WikiLeaks on Tuesday published a set of documents that it says exposes the “scope and direction” of the United States’ Central Intelligence Agency’s “global covert hacking program”. Vault 7, which the non-profit claims is its largest-ever publication of confidential data on the CIA, shares information on the agency’s “malware arsenal” and “weaponised exploits”.

“Year Zero” – the first part of the Vault 7 series – comprises 8,761 documents that reveal that the CIA targeted products of US and European companies, including Apple’s iPhone, Google’s Android, Microsoft’s Windows and Samsung smart TVs, and turned them into covert microphones or bugs to spy on people.

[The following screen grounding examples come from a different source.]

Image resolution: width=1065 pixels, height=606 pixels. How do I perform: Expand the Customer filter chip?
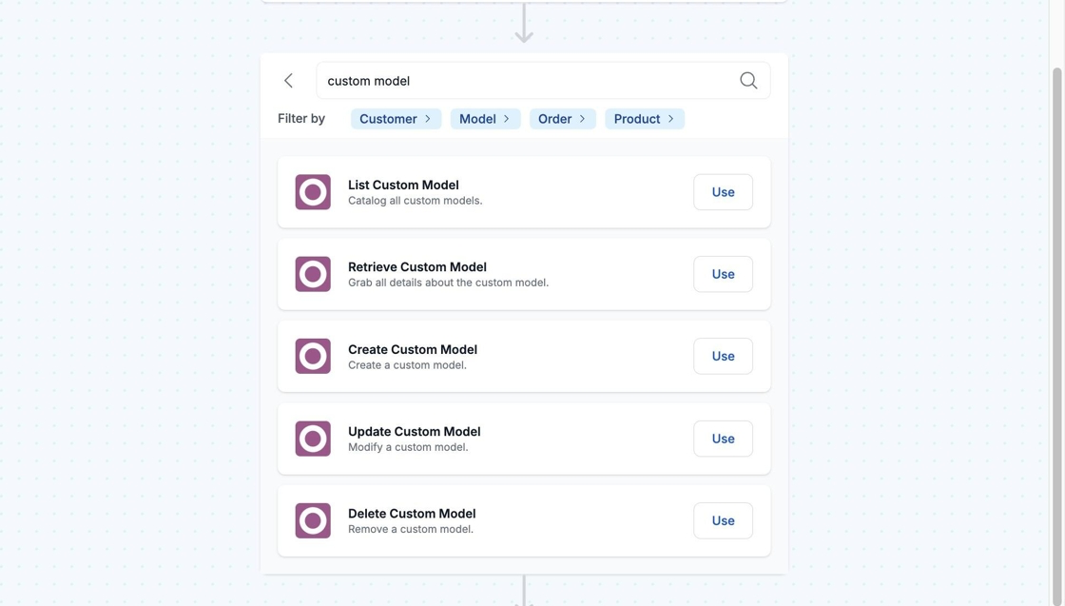click(x=396, y=119)
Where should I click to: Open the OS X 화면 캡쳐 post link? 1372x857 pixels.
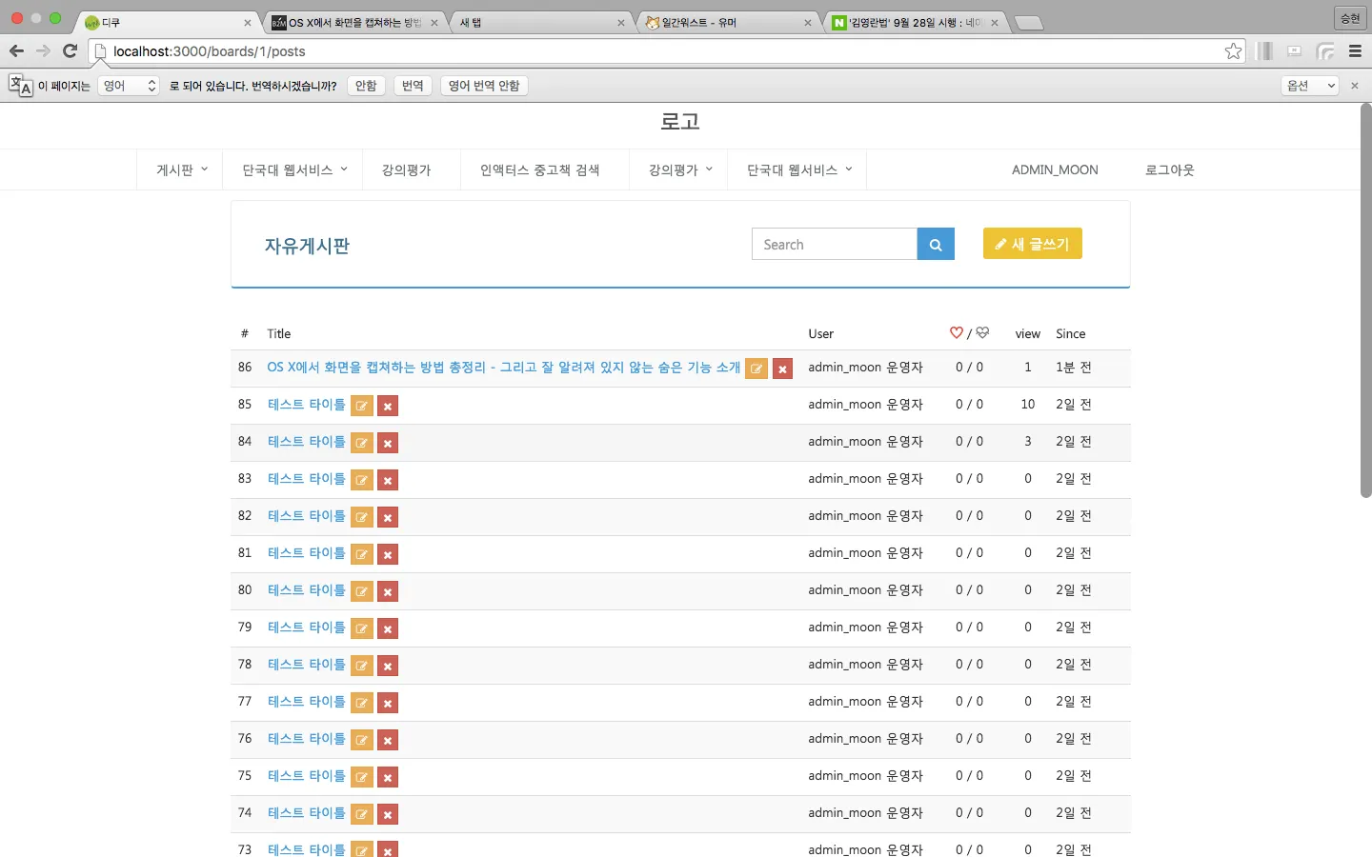pos(503,368)
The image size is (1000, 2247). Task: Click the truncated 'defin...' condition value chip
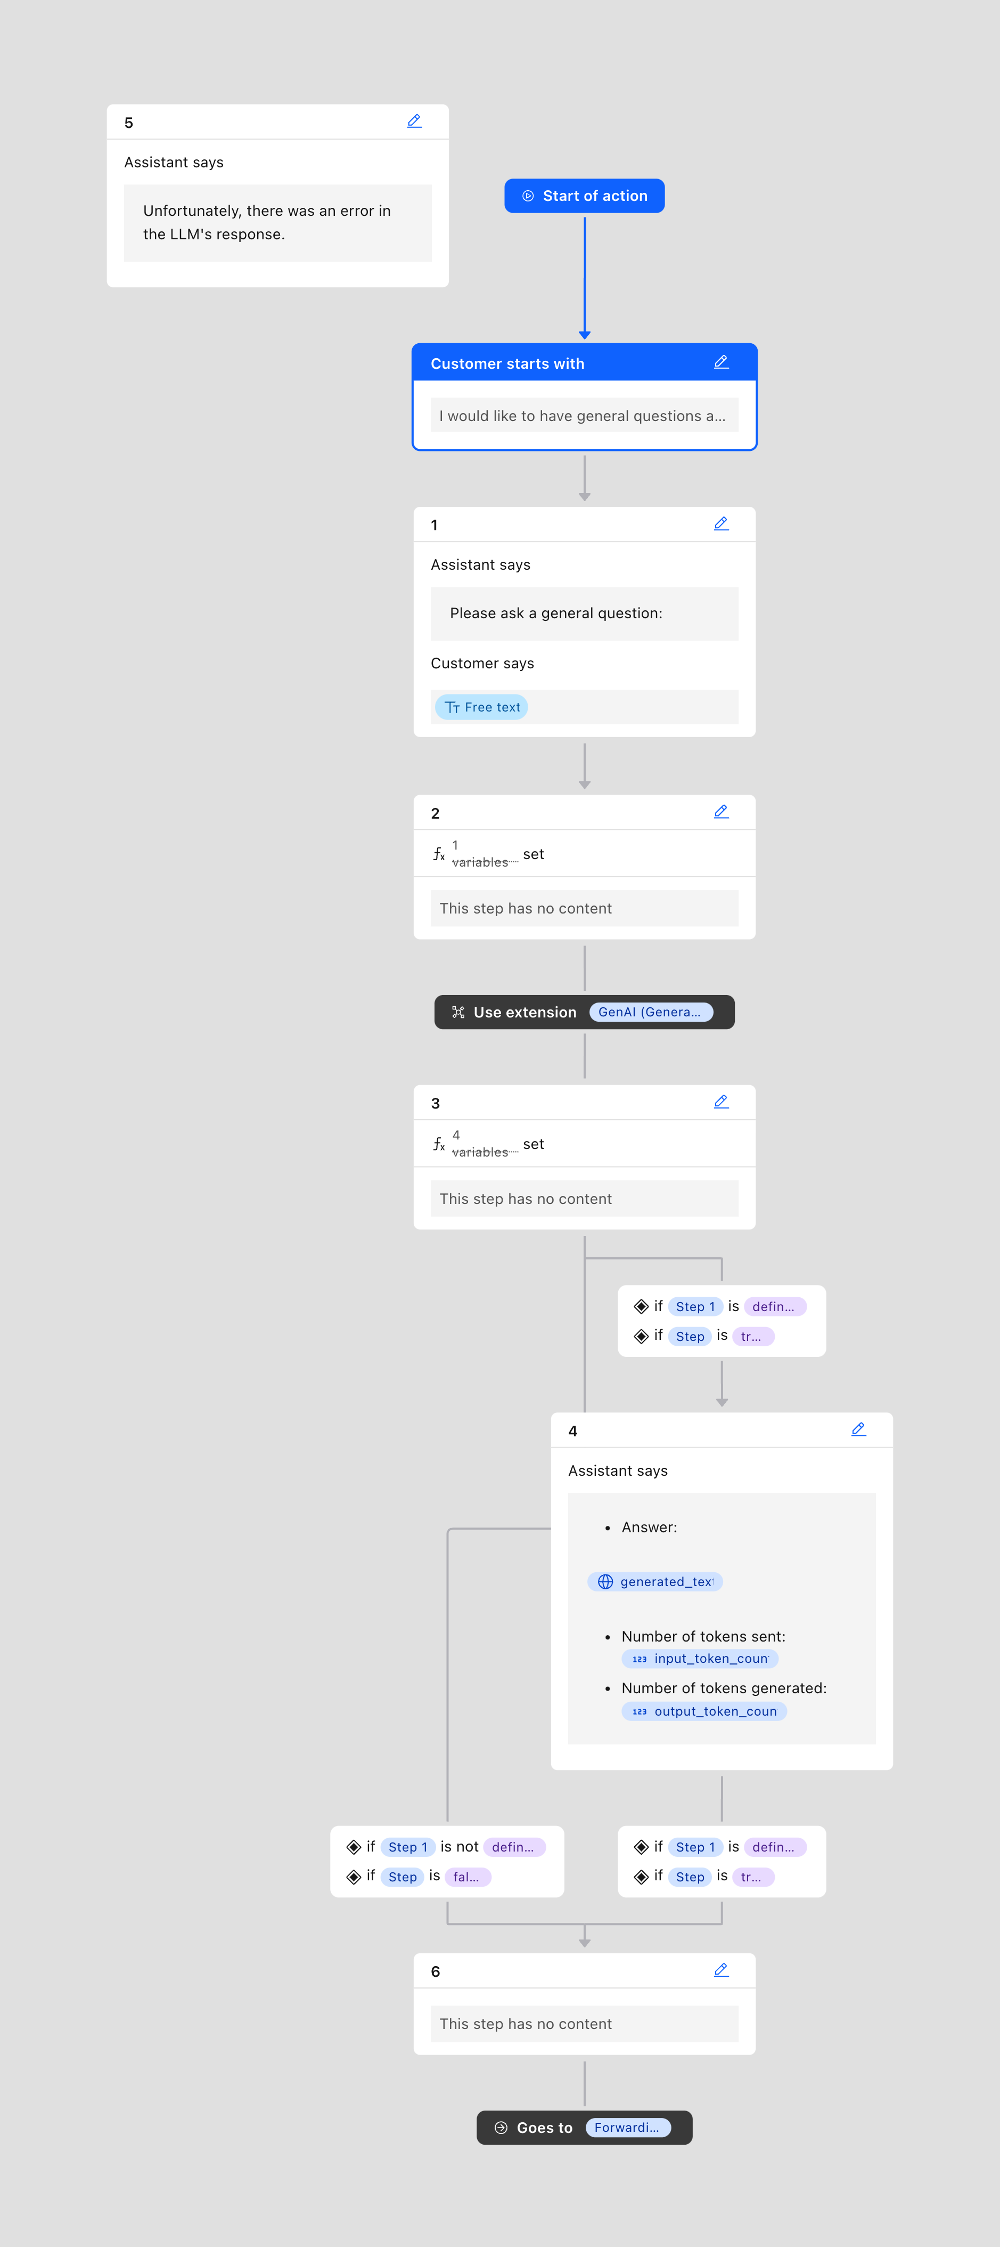tap(775, 1306)
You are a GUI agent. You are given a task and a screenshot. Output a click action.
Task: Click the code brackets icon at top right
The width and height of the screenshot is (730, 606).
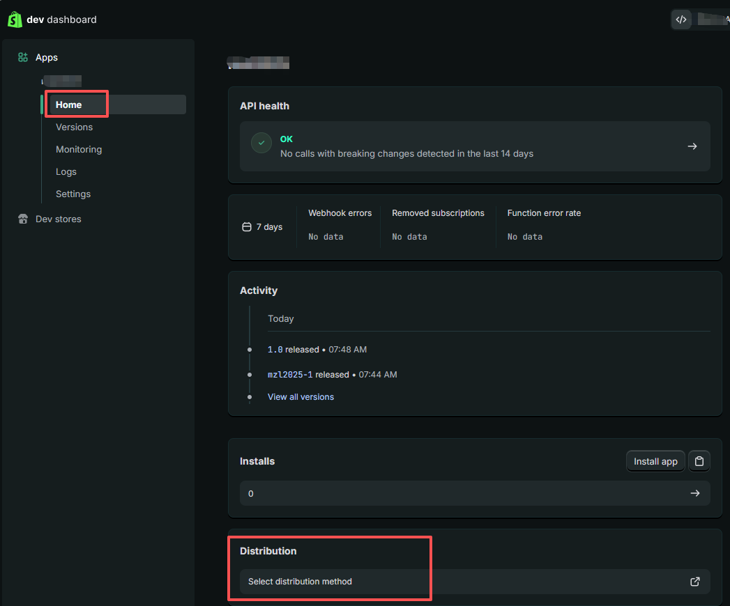[x=681, y=20]
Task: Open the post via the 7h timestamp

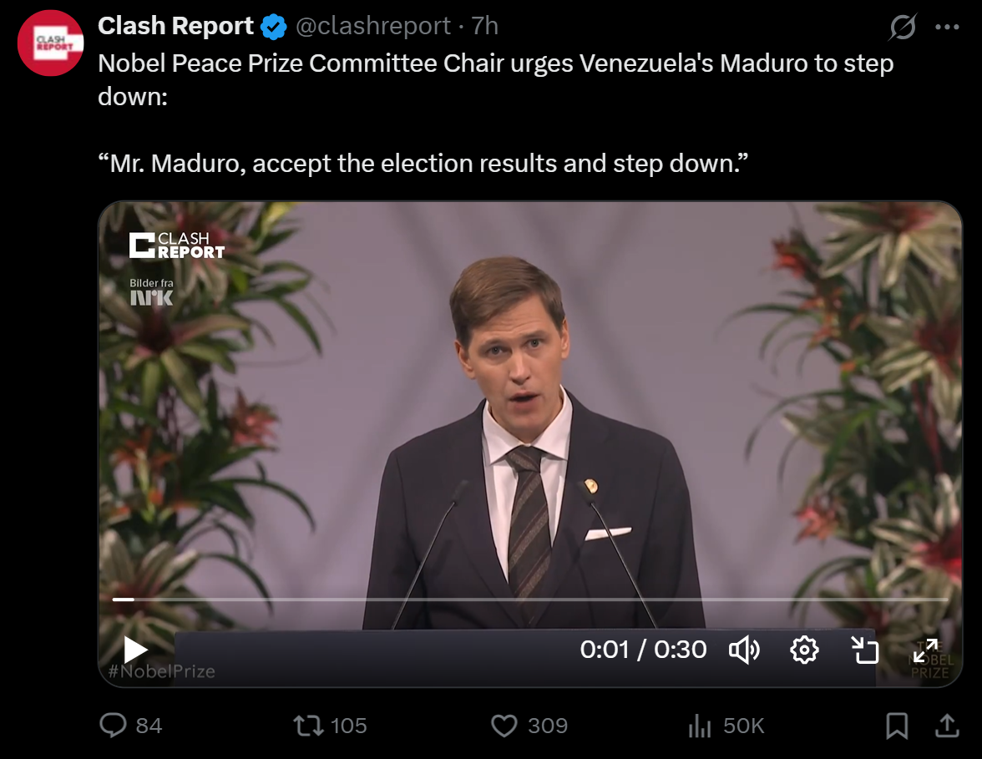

WikiLeaks said the data came from an “isolated, high-security network” inside the CIA’s Center for Cyber Intelligence in Langley, Virgina, headquarters. It said the intelligence agency had recently “lost control of the majority of its hacking arsenal including malware, viruses, trojans, weaponized ‘zero day’ exploits, malware remote control systems and associated documentation”. The database is believed to have been circulated among former US government hackers and contractors illegally, one of whom passed on the information to WikiLeaks.

The WikiLeaks source questioned whether “the CIA’s hacking capabilities had exceed its mandated powers” and hopes for “a public debate about the security, creation, use, proliferation and democratic control of cyber weapons”. “There is an extreme proliferation risk in the development of cyber weapons. Comparisons can be drawn between the uncontrolled proliferation of such weapons, which results from the inability to contain them combined with their high market value and the global arms trade,” said WikiLeaks Founder Julian Assange.

The publication was released after links Assange’s Periscope and Facebook live video were attacked. The whistleblowing organisation revealed “Year Zero” on social after careful review, but held back publishing data on “armed cyberweapons until a consensus emerges on the technical and political nature of the CIA’s programme”.